▼▼▼
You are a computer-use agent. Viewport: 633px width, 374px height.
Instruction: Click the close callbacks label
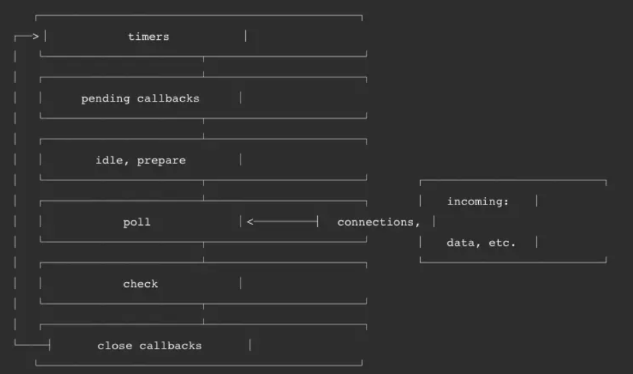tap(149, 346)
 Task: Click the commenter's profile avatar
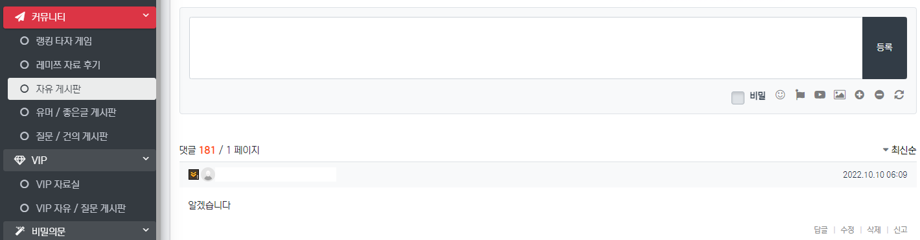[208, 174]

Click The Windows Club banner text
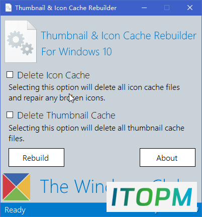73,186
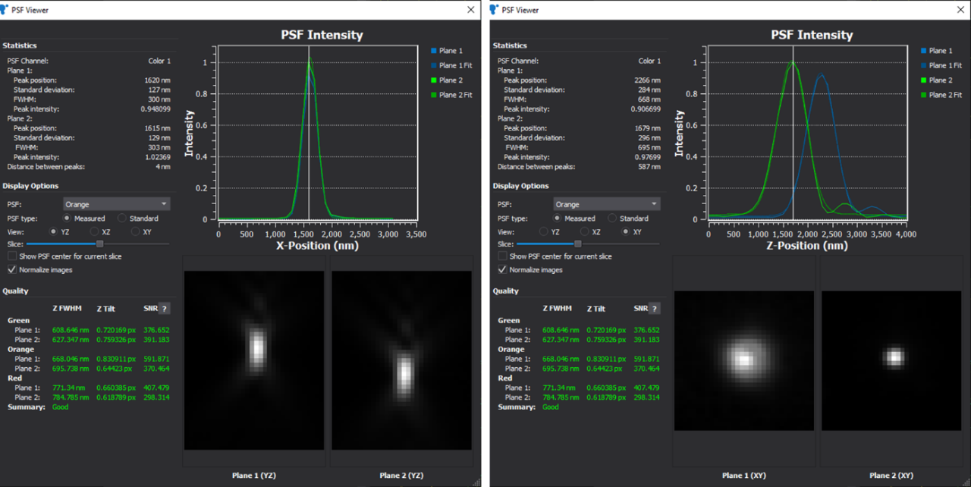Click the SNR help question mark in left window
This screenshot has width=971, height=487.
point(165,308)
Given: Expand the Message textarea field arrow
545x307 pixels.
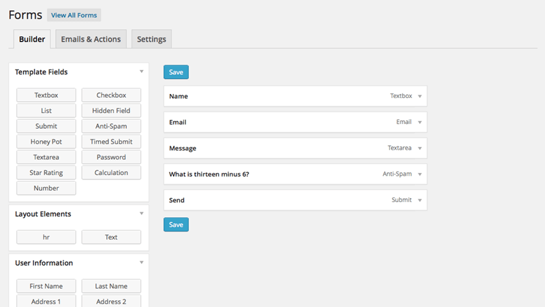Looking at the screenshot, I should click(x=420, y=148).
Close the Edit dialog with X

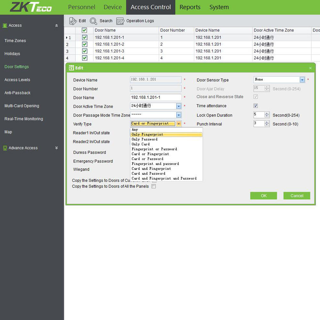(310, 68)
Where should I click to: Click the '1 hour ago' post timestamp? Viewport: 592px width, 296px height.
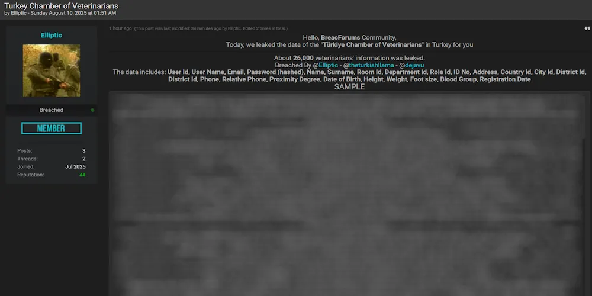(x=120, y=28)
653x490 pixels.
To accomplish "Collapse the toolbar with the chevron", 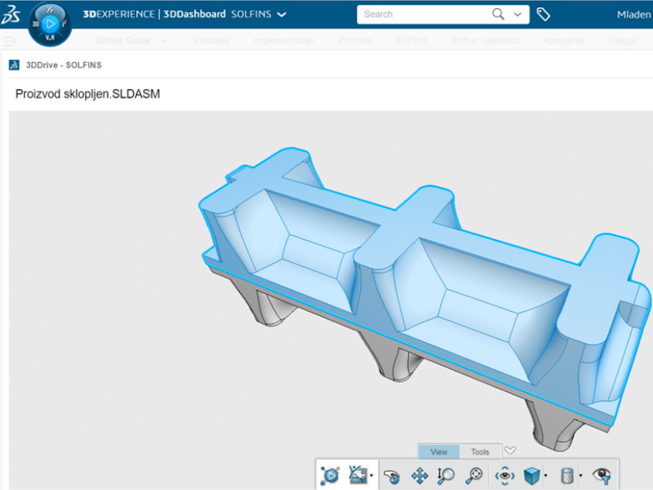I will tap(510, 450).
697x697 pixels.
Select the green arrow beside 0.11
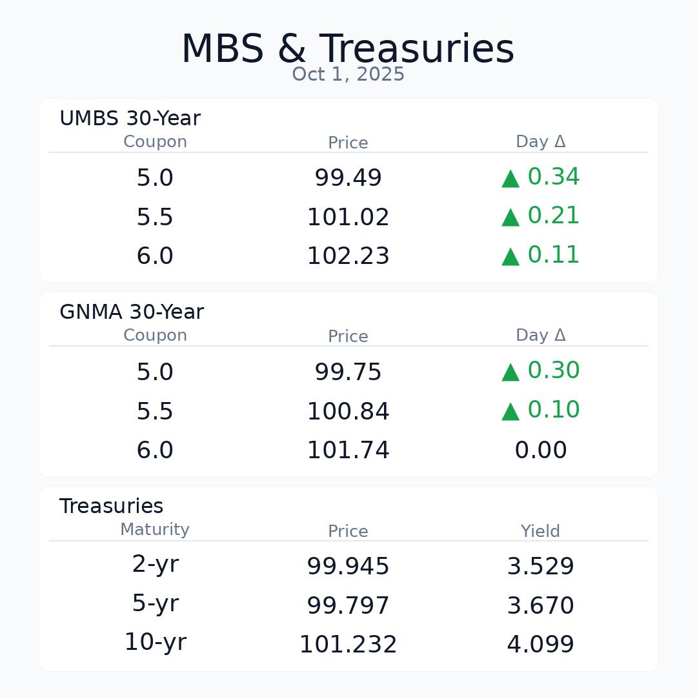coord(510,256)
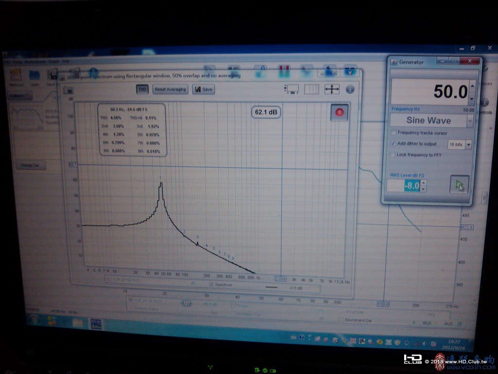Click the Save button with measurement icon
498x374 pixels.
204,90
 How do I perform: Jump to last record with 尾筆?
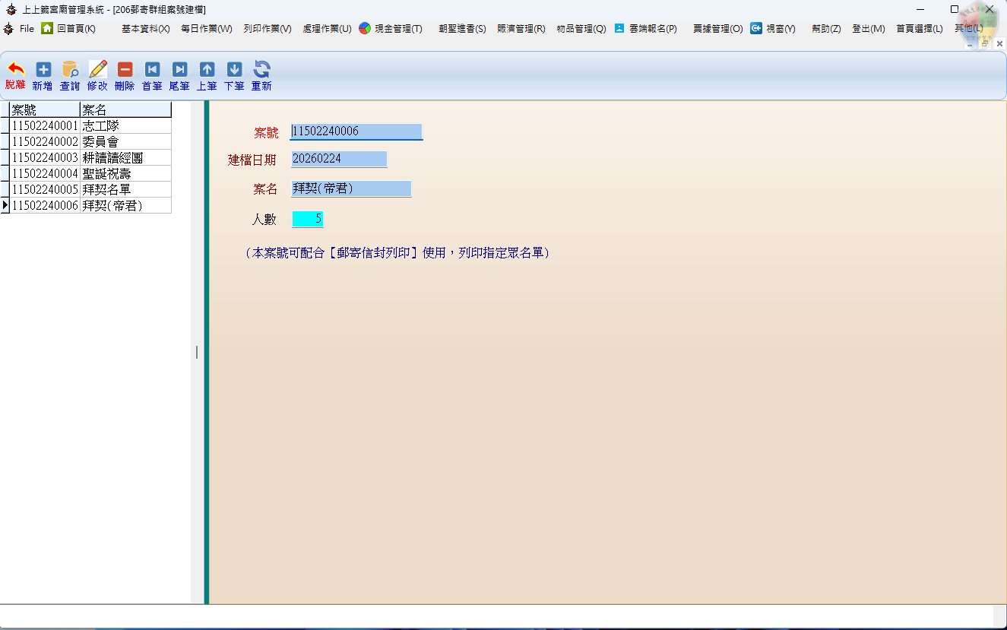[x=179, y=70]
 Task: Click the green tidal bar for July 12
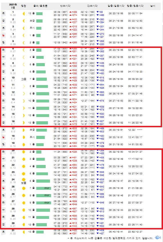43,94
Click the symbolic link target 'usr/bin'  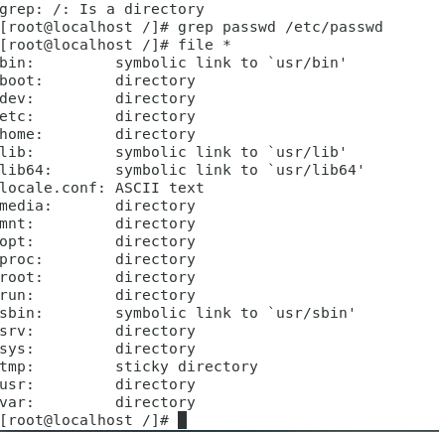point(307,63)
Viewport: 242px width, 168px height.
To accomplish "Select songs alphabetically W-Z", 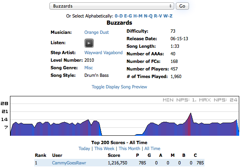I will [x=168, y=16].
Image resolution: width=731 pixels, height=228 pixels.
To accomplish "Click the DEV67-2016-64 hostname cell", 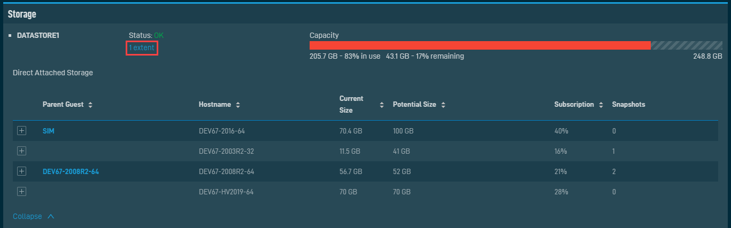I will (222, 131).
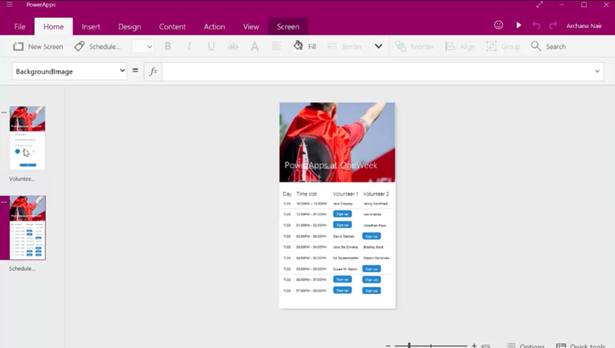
▲▲▲
▸ THE EXERCISE
Give the listing again from its start through the line containing "point(165,308)", swapping "banner" for "heading" and leaving everything else unchanged. Omit the pictures.

▸ SOLUTION FOR THIS EXERCISE
You are a computer-use agent. Viewport: 633px width, 374px height.
Instruction: Click the close callbacks label
tap(149, 346)
 Task: Click the commenter's profile avatar
[208, 174]

Click The Windows Club heading text
73,186
Click the SNR help question mark in left window
This screenshot has width=971, height=487.
point(165,308)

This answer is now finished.